I had a long and exhausting day at work, and had a training session tonight that lasted close to 2 hours...yet somehow I feel rejuvinated! I LOVE LOVE this trainer. He is a perfect match for my husband and I and our pack. First part of session we discussed progress made so far, which is immense. NO MORE running to the gate and crazy barking. NONE This alone is huge improvement for 1 week. Second, we discussed indoor "go to bed" behavior. I got some questions cleared up and know its a work in progress. The overall energy level of my house has decreased noticeably. We are constantly working on calm behavior and it has paid off indoors and out. I do let them have their fun but I am more in tune to when the energy level gets too high, and we work to bring it down by practicing calm sit, lay and stay.

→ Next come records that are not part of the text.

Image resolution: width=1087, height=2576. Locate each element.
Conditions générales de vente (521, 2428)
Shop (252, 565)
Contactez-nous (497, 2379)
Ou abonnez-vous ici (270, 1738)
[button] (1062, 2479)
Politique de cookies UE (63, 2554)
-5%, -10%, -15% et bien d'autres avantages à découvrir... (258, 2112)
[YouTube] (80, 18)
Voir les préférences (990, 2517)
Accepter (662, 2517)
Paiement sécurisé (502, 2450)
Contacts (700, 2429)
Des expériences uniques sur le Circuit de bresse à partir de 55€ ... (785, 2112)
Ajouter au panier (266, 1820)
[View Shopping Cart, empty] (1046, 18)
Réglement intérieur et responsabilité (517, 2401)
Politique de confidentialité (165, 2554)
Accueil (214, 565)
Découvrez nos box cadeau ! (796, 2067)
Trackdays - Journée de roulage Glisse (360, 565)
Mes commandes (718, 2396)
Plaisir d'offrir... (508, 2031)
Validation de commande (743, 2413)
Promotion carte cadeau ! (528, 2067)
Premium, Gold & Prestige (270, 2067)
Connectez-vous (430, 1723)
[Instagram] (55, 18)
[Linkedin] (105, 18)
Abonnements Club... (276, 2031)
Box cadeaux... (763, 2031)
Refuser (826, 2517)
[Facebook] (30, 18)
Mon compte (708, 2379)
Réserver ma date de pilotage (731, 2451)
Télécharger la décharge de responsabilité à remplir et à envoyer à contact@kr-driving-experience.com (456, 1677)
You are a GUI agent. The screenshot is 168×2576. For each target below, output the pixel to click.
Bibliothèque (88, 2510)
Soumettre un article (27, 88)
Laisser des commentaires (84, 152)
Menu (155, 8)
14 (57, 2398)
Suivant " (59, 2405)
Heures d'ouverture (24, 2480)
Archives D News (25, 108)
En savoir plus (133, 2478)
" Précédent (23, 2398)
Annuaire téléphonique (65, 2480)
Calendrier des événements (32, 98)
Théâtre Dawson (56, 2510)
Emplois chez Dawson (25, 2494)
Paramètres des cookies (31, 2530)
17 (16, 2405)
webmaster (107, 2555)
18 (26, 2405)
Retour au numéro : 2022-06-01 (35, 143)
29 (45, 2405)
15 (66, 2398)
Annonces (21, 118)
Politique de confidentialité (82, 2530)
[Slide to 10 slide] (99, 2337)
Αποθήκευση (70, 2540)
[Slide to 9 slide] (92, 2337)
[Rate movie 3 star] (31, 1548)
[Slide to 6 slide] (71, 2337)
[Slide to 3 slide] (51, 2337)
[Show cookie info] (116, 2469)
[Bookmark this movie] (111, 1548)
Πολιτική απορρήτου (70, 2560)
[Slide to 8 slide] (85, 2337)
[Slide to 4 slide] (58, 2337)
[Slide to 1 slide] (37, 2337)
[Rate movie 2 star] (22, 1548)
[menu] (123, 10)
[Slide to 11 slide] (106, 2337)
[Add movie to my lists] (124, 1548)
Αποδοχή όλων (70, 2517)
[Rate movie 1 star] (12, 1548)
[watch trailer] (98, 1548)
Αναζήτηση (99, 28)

The constant practice works! We spent the last portion taking our dogs out on separate walks with a choke chain. He demonstrated and worked with both of us on 2 dogs. We feel confident we can carry over with our third as he is the least to worry about. It is absolutely incredible that I was able to walk and control both dogs and it has given me newfound confidence. I still feel hubby needs to come with me (with another dog of course) so he can be my fall back if something triggers some wild behavior, but the fact that I am feeling like I can hold the leash at all is a big step for me (I have bad arthritis in both knees which makes it more challenging). He is coming back in 2 weeks to give us time to work on walking. It brings tears to my eyes as I describe my night, but tears of joy. After the harrowing few weeks we have had (for another post at a later time), it has given me much needed happiness and good things to look forward to!


----------



## dbuchalter (Apr 16, 2011)

we did classes at petco on 86th and lexington. amanda was the trainer...and i repeatedly told her that she should be doing private lessons. she was phenomenal. you should go in and talk with her-- I'm sure she could help.


----------



## Jax's Mom (Oct 16, 2009)

Honestly, I couldnt have found a better trainer. He is worth every penny and I must tell you he is incredibly cheap for NYC standards. Thanks for the referral, but I really dont think we need it at this point.


----------



## Jax's Mom (Oct 16, 2009)

Continuing to do walks with my dogs one at a time and things go smoothly when they are separate. We are doing short walks for training, just to get them used to the pace and the heal. We tried 2 or the dogs together and they still are not ready. They get too rambunctious and feed off each other. We barely made it out of the gate and noticed the difference, We will work on 1 at a time til the next time the trainer comes back in 2 weeks. Still, its great progress! Yard time is great, no more running to the fence! "go to bed" (calm down) behavior is getting better too, but still a work in progress. Huge progress by all 3 dogs...we could not be happier.


----------



## rhondas (Sep 10, 2010)

Jax's Mom.

You can feel how happy you are just from reading your update.
That is great!


----------



## samchu_mammy (Jun 20, 2008)

Do you mind give me the info of your trainer? I live on Long Island, and been looking for a good trainer!!!


----------



## Jax's Mom (Oct 16, 2009)

I have sent you a PM with the information....


----------